==== Listed entries

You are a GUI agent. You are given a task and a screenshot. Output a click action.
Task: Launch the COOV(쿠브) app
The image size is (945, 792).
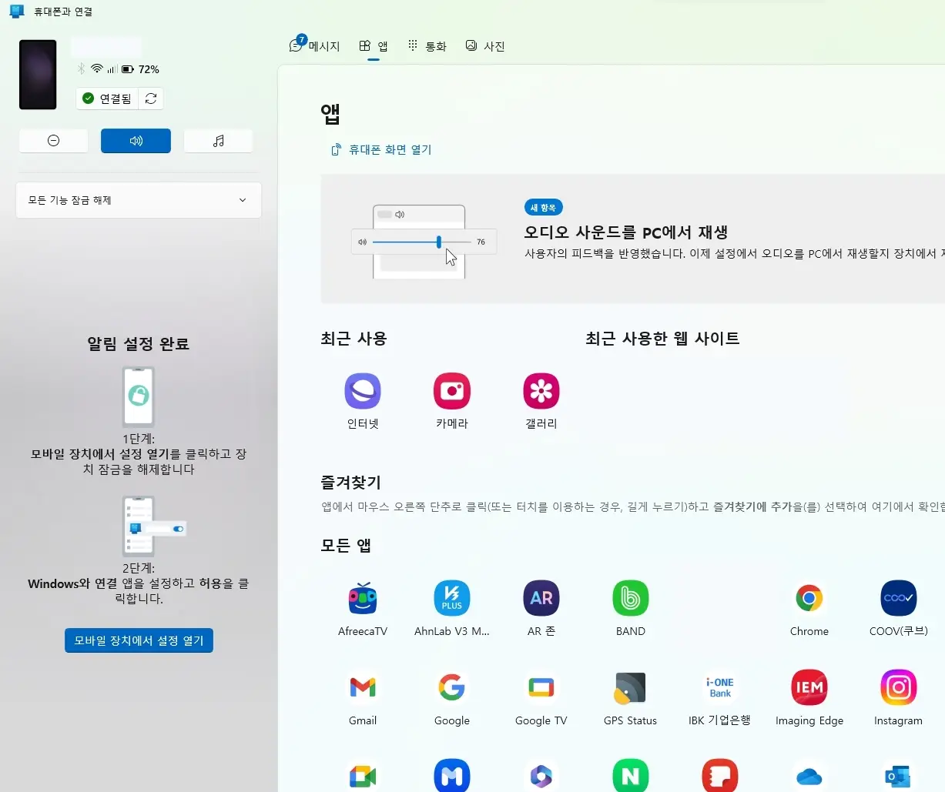[x=898, y=598]
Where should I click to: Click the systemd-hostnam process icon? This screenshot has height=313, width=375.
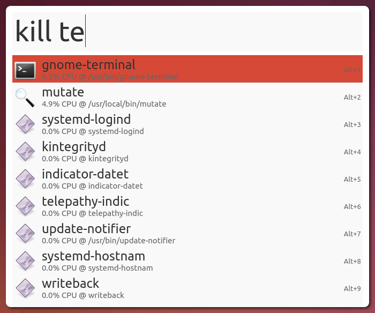click(x=25, y=261)
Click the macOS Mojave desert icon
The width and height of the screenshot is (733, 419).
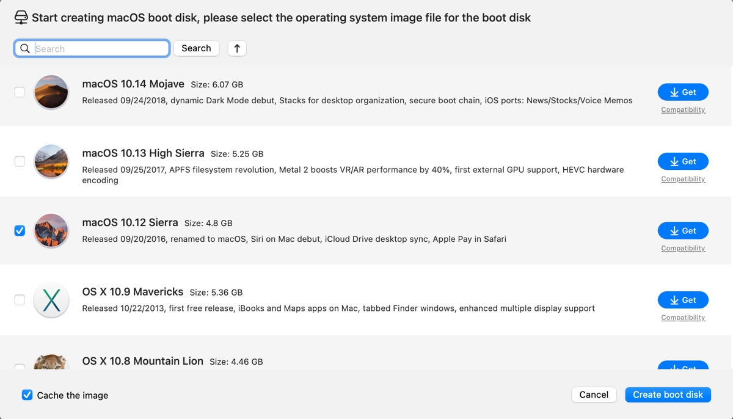click(x=51, y=92)
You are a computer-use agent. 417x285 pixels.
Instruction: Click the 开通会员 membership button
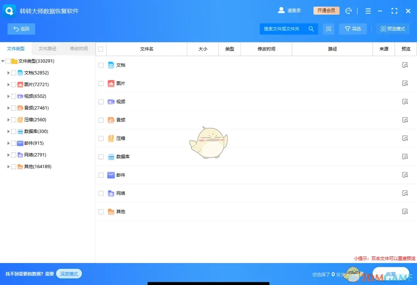pos(326,10)
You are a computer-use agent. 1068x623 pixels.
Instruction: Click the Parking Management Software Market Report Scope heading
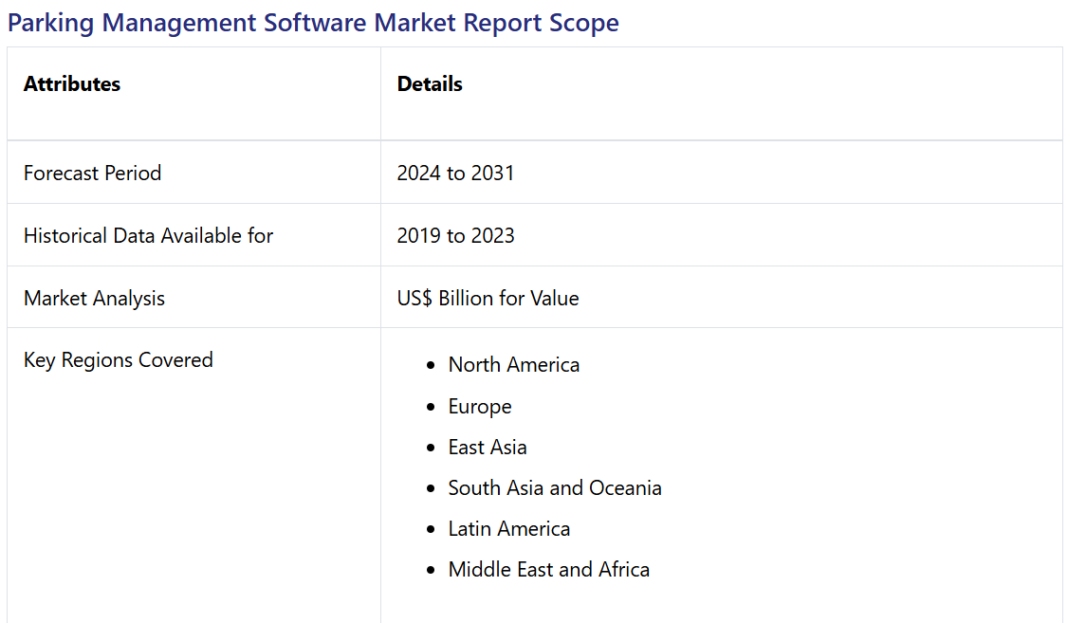point(313,23)

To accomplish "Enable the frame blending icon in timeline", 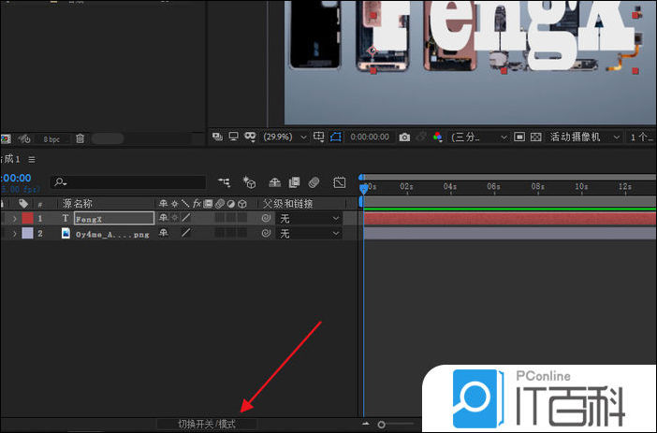I will [x=294, y=182].
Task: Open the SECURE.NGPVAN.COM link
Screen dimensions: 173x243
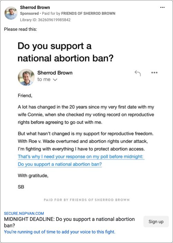Action: click(x=24, y=213)
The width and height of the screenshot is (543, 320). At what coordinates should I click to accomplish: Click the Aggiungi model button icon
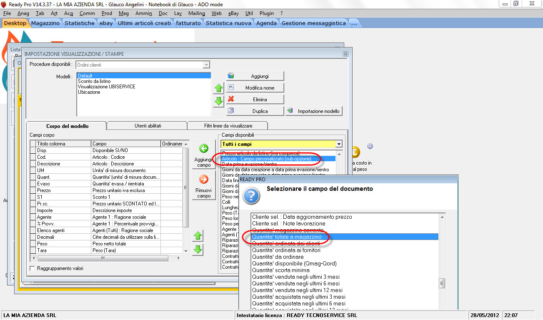231,76
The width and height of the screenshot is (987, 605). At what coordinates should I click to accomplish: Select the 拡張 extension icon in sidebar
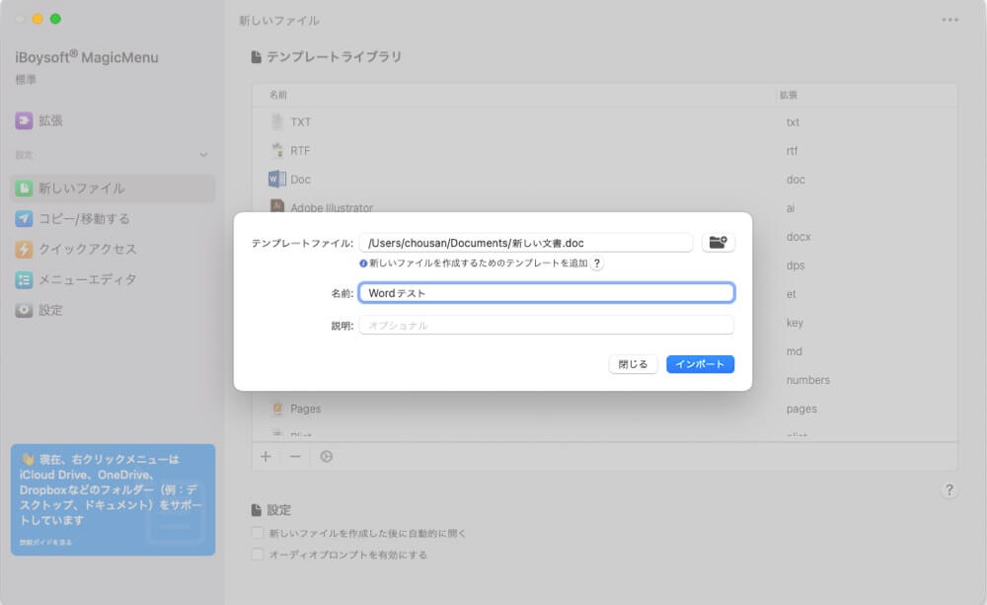click(23, 120)
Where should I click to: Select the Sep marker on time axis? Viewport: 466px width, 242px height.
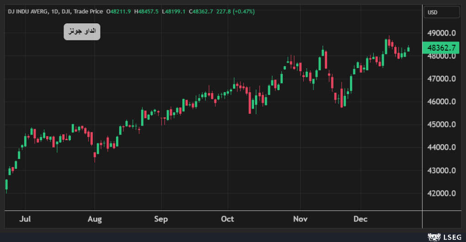pos(161,219)
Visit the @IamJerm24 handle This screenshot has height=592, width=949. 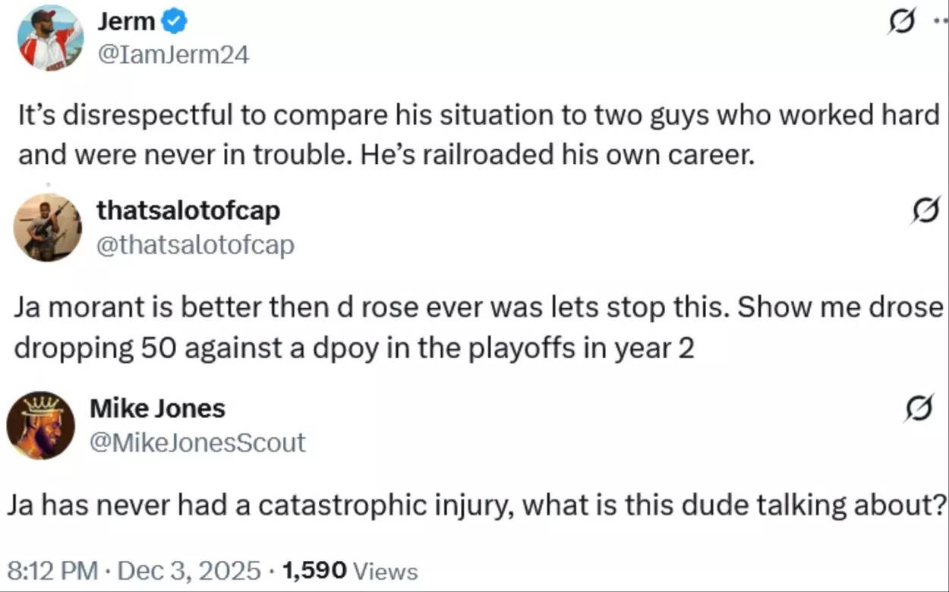pos(172,53)
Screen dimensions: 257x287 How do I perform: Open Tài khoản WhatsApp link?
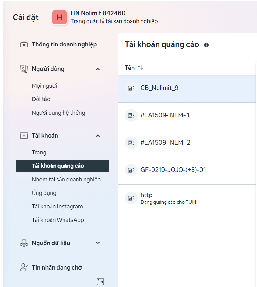57,220
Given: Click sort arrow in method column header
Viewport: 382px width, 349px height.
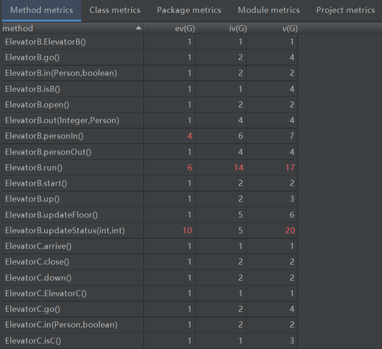Looking at the screenshot, I should [139, 28].
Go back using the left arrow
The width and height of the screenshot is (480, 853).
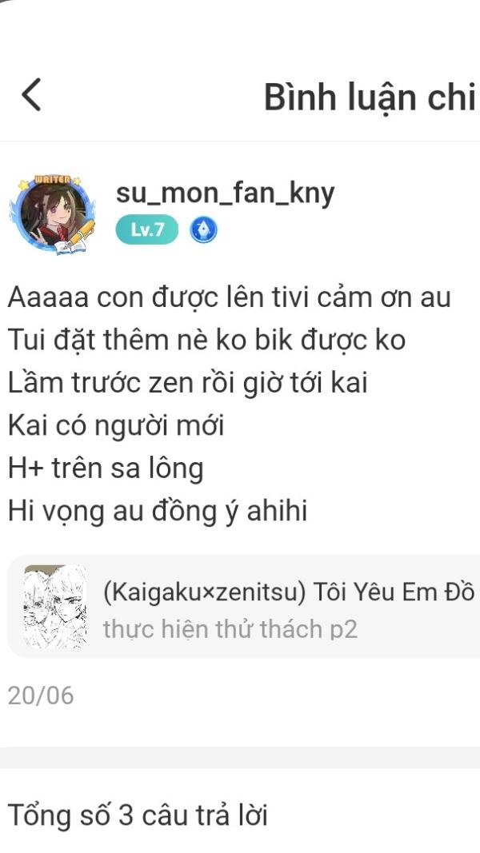(31, 94)
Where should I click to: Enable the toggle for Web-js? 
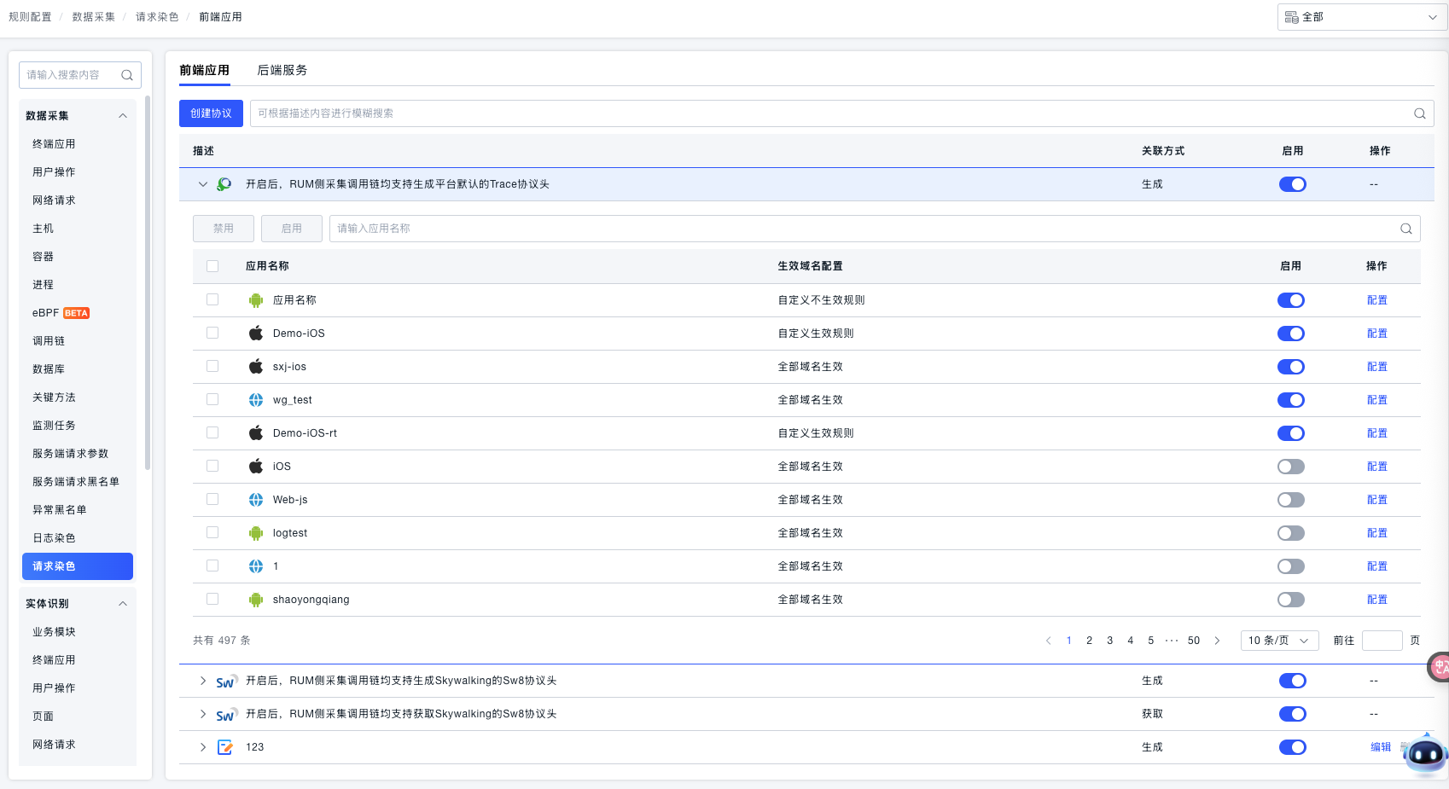click(x=1290, y=500)
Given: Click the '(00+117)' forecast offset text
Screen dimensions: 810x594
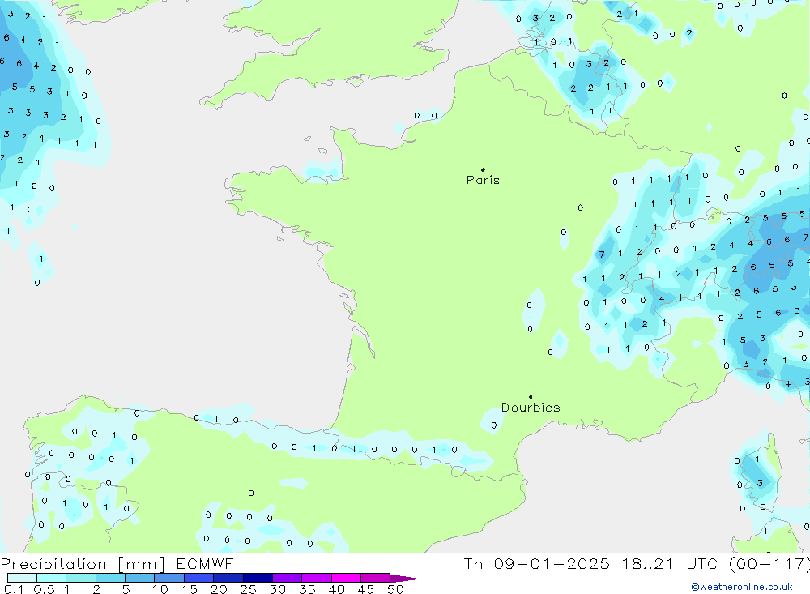Looking at the screenshot, I should click(x=766, y=564).
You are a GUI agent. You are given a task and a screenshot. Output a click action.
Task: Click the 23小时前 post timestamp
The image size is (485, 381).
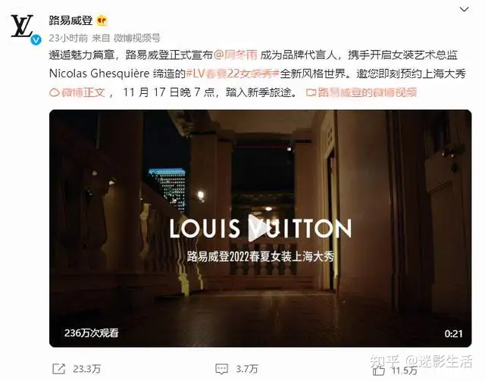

========

#### Task details:
Copy from the entries only those lines that hold the word "agent".

#### Response to this exercise:
You are a GUI agent. You are given a task and a screenshot. Output a click action.
You are a computer-use agent. 417x285 pixels.
You are a computer-use agent. 1068x623 pixels.
You are a GUI agent. You are given a task and a screenshot. Output a click action.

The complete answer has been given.